SEPARATION AGREEMENT AND GENERAL RELEASE

This Separation Agreement and General Release (“Agreement”) is hereby entered
into by and between Kelly Gill (“Executive”) and Diversicare Healthcare
Services, Inc. (formerly known as Advocat Inc.), (hereinafter referred to as the
“Company”) (collectively referred to hereinafter as “the Parties”).

WHEREAS, Executive and the Company entered into an Amended and Restated
Employment Agreement effective as of April 1, 2012, as amended by Amendment No.
1 dated March 1, 2013 (“Employment Agreement” attached as Exhibit A);

WHEREAS, Executive and the Company have agreed that Executive shall resign from
Executive’s position as Chief Executive Officer and Director of the Company and
all positions Executive holds as an officer or director of any of the Company’s
subsidiaries, effective July 6, 2018 (the “Resignation Date”); and

WHEREAS, the Company and Executive do not anticipate that there will be any
disputes between them or legal claims arising out of Executive’s resignation
from employment with the Company, but nevertheless, desire to ensure a
completely amicable parting and to settle fully and finally any and all
differences or claims that might arise out of Executive’s employment.

NOW, THEREFORE, it is hereby agreed that:

1.Payment Upon Resignation. On the next regularly scheduled pay day following
the Resignation Date, the Company shall pay to Employee: (i) any earned or
accrued, but unpaid Base Salary and vacation through the Resignation Date; and
(ii) any unreimbursed business expenses accrued through the Resignation Date.
The Company will deduct normal withholdings for federal and state income taxes
and payroll taxes. Employee acknowledges that he is not owed any additional
compensation, benefits, or payment by virtue of his employment, or termination
of employment, except as provided pursuant to any benefit plans in which
Employee has participated.

DATA PROVIDED:
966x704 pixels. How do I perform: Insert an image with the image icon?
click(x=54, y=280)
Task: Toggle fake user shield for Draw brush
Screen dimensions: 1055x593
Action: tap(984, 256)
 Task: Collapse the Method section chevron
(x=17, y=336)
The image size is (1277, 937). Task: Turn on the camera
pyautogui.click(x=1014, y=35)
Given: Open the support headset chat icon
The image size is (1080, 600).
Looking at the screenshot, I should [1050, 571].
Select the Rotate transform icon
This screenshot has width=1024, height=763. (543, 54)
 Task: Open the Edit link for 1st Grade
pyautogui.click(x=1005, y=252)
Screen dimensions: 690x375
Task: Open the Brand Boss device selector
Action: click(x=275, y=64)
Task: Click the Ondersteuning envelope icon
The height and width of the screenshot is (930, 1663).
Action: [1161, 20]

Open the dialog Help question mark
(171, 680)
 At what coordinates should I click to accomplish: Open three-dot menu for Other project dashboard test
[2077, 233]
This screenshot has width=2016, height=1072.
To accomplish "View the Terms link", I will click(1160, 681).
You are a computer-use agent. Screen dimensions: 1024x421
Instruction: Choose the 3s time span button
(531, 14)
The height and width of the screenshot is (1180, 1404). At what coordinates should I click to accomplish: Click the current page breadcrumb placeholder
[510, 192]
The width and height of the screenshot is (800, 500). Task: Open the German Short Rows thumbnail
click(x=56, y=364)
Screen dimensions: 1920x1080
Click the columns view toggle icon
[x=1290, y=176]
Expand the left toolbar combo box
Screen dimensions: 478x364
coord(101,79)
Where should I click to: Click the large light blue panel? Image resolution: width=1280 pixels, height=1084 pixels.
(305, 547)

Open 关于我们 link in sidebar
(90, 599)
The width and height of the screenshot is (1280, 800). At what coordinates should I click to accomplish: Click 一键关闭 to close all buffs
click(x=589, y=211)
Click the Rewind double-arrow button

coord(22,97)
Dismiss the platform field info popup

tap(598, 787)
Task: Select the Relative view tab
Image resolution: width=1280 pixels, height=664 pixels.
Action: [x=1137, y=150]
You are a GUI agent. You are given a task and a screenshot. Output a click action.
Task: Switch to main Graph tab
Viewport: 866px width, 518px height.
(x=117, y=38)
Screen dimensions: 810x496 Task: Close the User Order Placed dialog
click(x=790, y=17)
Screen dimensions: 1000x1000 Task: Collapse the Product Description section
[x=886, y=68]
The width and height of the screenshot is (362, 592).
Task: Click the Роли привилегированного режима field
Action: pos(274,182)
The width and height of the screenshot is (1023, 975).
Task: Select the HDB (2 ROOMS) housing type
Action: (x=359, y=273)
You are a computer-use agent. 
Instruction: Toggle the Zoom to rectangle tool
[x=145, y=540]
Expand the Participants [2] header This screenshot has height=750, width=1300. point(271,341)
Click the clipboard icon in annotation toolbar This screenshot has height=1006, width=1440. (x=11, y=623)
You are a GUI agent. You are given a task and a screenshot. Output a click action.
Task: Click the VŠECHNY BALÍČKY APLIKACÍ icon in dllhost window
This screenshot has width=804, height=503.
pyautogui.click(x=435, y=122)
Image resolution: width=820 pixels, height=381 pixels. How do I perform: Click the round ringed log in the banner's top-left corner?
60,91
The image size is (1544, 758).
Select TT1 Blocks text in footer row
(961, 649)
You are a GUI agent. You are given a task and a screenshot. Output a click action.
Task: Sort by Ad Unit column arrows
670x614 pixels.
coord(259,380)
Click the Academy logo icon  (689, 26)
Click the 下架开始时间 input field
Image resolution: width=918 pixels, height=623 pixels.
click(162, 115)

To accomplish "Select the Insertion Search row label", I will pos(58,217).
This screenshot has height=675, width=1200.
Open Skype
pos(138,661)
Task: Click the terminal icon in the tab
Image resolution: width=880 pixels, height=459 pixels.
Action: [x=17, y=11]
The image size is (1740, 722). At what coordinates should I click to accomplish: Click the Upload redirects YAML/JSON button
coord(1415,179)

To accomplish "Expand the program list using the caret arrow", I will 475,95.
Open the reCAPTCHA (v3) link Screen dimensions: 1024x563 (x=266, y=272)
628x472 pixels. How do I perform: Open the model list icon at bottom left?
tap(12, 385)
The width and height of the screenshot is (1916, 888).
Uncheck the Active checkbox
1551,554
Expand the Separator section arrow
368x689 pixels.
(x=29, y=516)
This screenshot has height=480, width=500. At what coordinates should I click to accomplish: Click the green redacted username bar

PROMPT: Continue the separation agreement between Kelly Gill and the Company, picking up right after its last sentence.

RESPONSE:
2.Separation Benefits. In exchange for the general release of claims and other
good and valuable consideration, and only after the expiration of the seven day
revocation period described in Section 13 below, the Company agrees to pay and
provide to Executive the following:

The Company shall pay Executive in a lump sum an amount equivalent to twelve
(12) months of Executive’s Base Salary, and an amount equal to $266,539.55
representing earned but unpaid 2018 incentive compensation, from which all
proper taxes and withholdings will be taken, payable upon execution of this
Agreement and expiration of the seven (7) day Revocation Period described below
(“Salary Benefits”). The Company will also continue to provide group
hospitalization, health, dental care and life insurance benefits that are in
effect as of the Resignation Date as described in the Employment Agreement for a
period of eighteen (18) months following the Resignation Date (collectively
referred to with Salary Benefits as “Benefits”). Executive agrees that the
Benefits are in addition to any compensation Executive has earned from the
Company, and that Executive would not be entitled to the Benefits but for
Executive’s execution of this Agreement.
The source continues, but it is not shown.